Efficient Formalisation of Technical Requirements for Generative Engineering
Year: 2023
Editor: Kevin Otto, Boris Eisenbart, Claudia Eckert, Benoit Eynard, Dieter Krause, Josef Oehmen, Nad
Author: Gräßler, Iris (1); Preuß, Daniel (1); Brandt, Lukas (2); Mohr, Michael (3)
Series: ICED
Institution: 1: Heinx Nixdorf Institute / Paderborn University;2: Atos Information Technology GmbH;3: EDAG Engineering GmbH
Section: Design Methods
Page(s): 1595-1604
DOI number: https://doi.org/10.1017/pds.2023.160
ISBN: -
ISSN: -
Abstract
Currently, engineers need to manually analyse requirement specifications for determining parameters to create geometries in generative engineering.
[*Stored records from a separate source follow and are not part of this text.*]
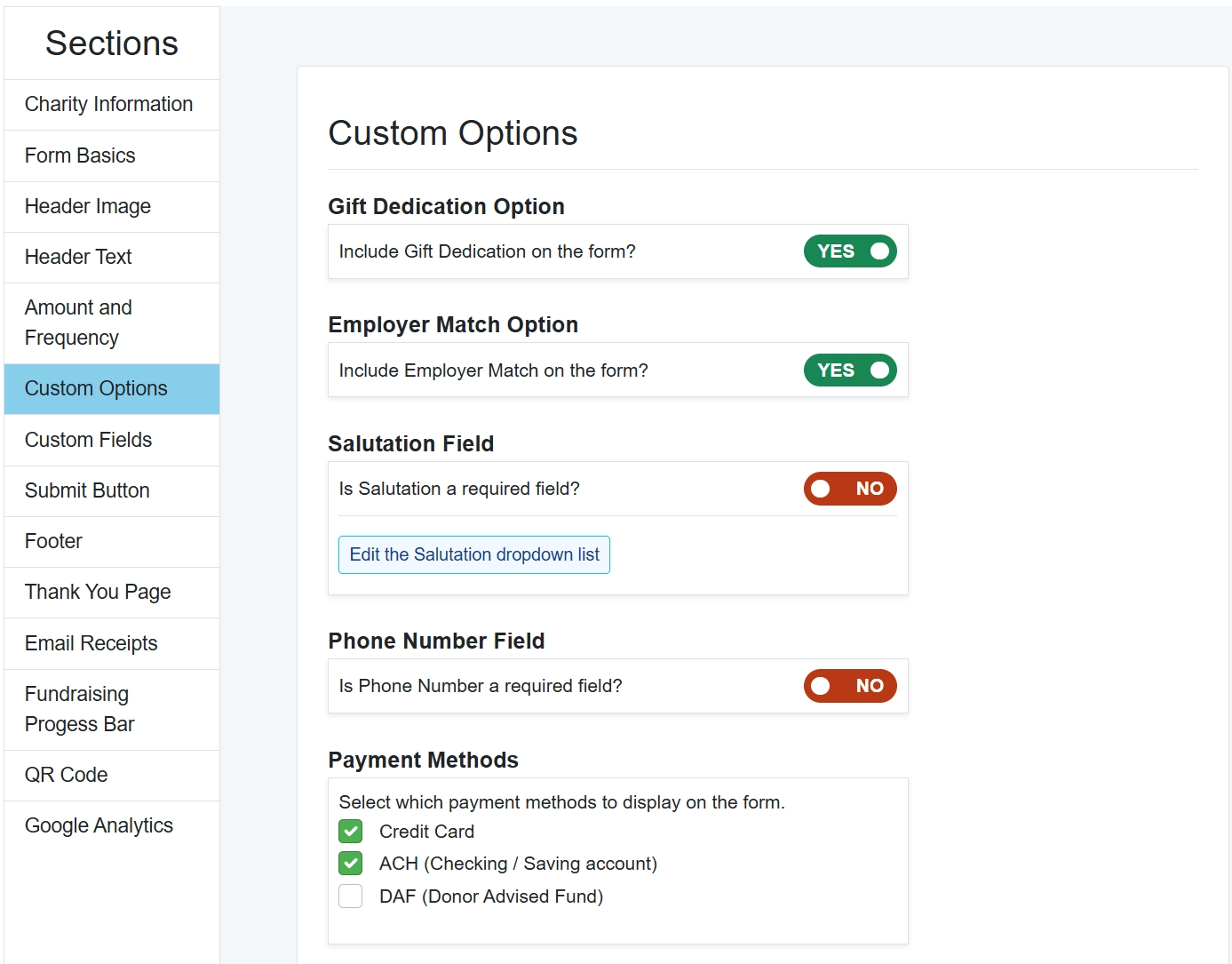Viewport: 1232px width, 964px height.
Task: Navigate to Amount and Frequency section
Action: click(x=78, y=323)
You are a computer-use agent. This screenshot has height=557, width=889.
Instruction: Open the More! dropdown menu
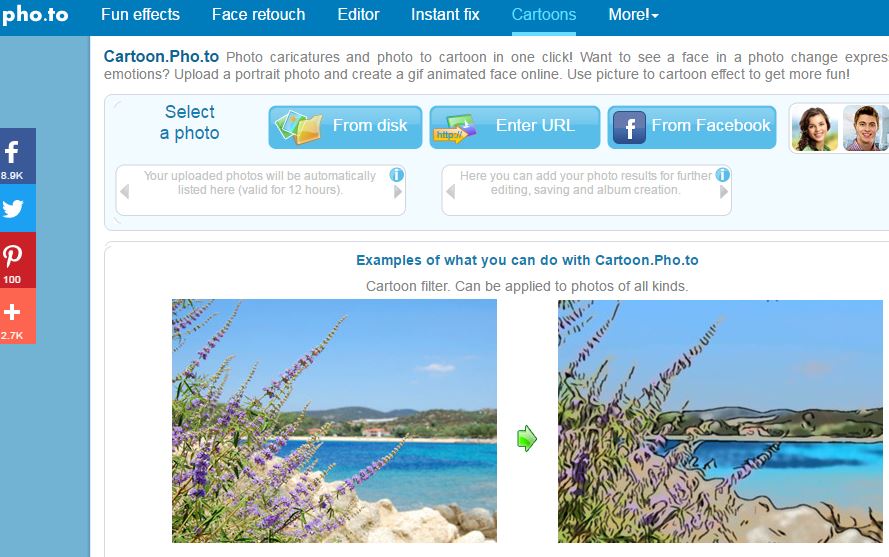633,15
This analysis is time-consuming, error-prone and causes high costs. Generative engineering tools (e.g. Synera) cannot interpret natural language requirements directly. The requirements need to be formalised in a machine-readable format. AI algorithms have the potential to automatically transform natural language requirements into such a formal, machine-readable representation. In this work, a method for formalising requirements for generative engineering is developed and implemented as a prototype in Python. The method is validated in a case example using three products of an automotive engineering service provider. Requirements to be formalised are identified in the specifications of these three products, which are used as a test set to evaluate the performance of the method. The results show that requirements for generative engineering are formalised with high performance (F1 of 86.55 %). By applying the method, efforts and therefore costs for manually analysing requirements regarding parameters for generative engineering are reduced.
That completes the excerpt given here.